This is an automated email from the ASF dual-hosted git repository.
gurwls223 pushed a commit to branch master
in repository https://gitbox.apache.org/repos/asf/spark.git
The following commit(s) were added to refs/heads/master by this push:
new a0539bf440fb [SPARK-50310][CONNECT][PYTHON][FOLLOW-UP] Delay
is_debugging_enabled call after modules are initialized
a0539bf440fb is described below
commit a0539bf440fb645d14d955d386e6df2413e08d86
Author: Hyukjin Kwon <[email protected]>
AuthorDate: Fri Dec 27 15:07:56 2024 +0900
[SPARK-50310][CONNECT][PYTHON][FOLLOW-UP] Delay is_debugging_enabled call
after modules are initialized
### What changes were proposed in this pull request?

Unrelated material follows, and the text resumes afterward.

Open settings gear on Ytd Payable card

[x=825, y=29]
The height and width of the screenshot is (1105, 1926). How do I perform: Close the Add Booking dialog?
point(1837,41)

This PR is a retry of https://github.com/apache/spark/pull/49054 that
avoids hacky monkey patch.
### Why are the changes needed?
- This disables DataFrameQueryContext for `pyspark.sql.functions` too
- It avoids circular import in pyspark-connect package.
### Does this PR introduce _any_ user-facing change?
Yes, after this followup, `spark.python.sql.dataFrameDebugging.enabled`
also works with `pyspark.sql.functions.*`.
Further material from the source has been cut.